Why does SFT-then-RL training follow a predictable three-phase pattern?
When expert data diverges from a model's learned patterns, SFT-then-RL training exhibits disruption, readaptation, and overfitting phases. Understanding this progression could improve how we combine imitation and reinforcement learning.
The standard SFT-then-RL pipeline doesn't consistently outperform pure RL. CHORD's investigation reveals why: the learning curve follows a "shift-readapt-overfit" progression through three distinct phases. First, initial disruption — the sudden policy shift from expert data degrades existing capabilities. Second, readaptation — the model adapts to expert patterns and recovers performance. Third, overfitting — the model eventually overfits to the expert data, losing generalization.
This three-phase pattern appears specifically when expert data significantly diverges from the model's own established patterns. Expert data brings new capabilities but disrupts established ones, creating a fundamental tension in the SFT-then-RL approach.
CHORD's solution reframes SFT not as a separate tuning stage but as a dynamically weighted auxiliary objective within the on-policy RL process. Two control mechanisms manage the expert data influence: a global coefficient that guides the transition from off-policy imitation to on-policy exploration over training, and a per-token weighting function that down-weights highly divergent tokens from off-policy data that could disrupt on-policy training.

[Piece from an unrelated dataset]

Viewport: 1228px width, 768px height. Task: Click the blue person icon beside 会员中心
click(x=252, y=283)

The insight connects to the broader SFT-RL dynamic. Since Does supervised fine-tuning actually improve reasoning quality?, the degradation phase in CHORD's three-phase pattern may correspond to the reasoning quality loss that SFT introduces. Since How quickly do errors compound during model self-training?, the overfit phase represents a slower-timescale version of the same cumulative failure dynamic.
The practical implication: rather than treating SFT and RL as sequential stages with a hard boundary, integrating them as a continuous spectrum (from imitation-heavy to exploration-heavy) over training produces more stable and higher-performing results.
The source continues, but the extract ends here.